请将H3快速入门一文中从“Databricks SQL 查询与”开始、到“in setup notebook)”结束的部分一字不改地照录出来。

▸ **所附文本**:
---

H3 快速入门 (Databricks SQL)

本页上的 H3 地理空间函数快速入门演示了以下内容:

  • 如何将地理位置数据集加载到 Unity Catalog 中。
  • 如何将纬度和经度列转换为 H3 单元格列。
  • 如何将邮政编码多边形或多多边形 WKT 列转换为 H3 单元格列。
  • 如何查询从拉瓜迪亚机场到曼哈顿金融区的上车和下车分析。
  • 如何在地图上呈现 H3 聚合计数。

示例笔记本和查询

准备 Unity Catalog 数据

在此笔记本中,我们执行以下操作:

  • 从 Databricks 文件系统设置公共出租车数据集。
  • 设置 NYC 邮政编码数据集。

准备 Unity Catalog 数据

获取笔记本

Databricks SQL 查询与 Databricks Runtime 11.3 LTS 及更高版本

查询 1:验证是否已设置基础数据。 请参阅笔记本

use catalog geospatial_docs;
use database nyc_taxi;
show tables;
-- Verify initial data is setup (see instructions in setup notebook)

---

▸ **所提供信息**:
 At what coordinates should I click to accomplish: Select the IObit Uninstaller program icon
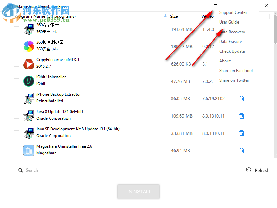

---

▸ **作答结果**:
Databricks SQL 查询与 Databricks Runtime 11.3 LTS 及更高版本

查询 1:验证是否已设置基础数据。 请参阅笔记本

use catalog geospatial_docs;
use database nyc_taxi;
show tables;
-- Verify initial data is setup (see instructions in setup notebook)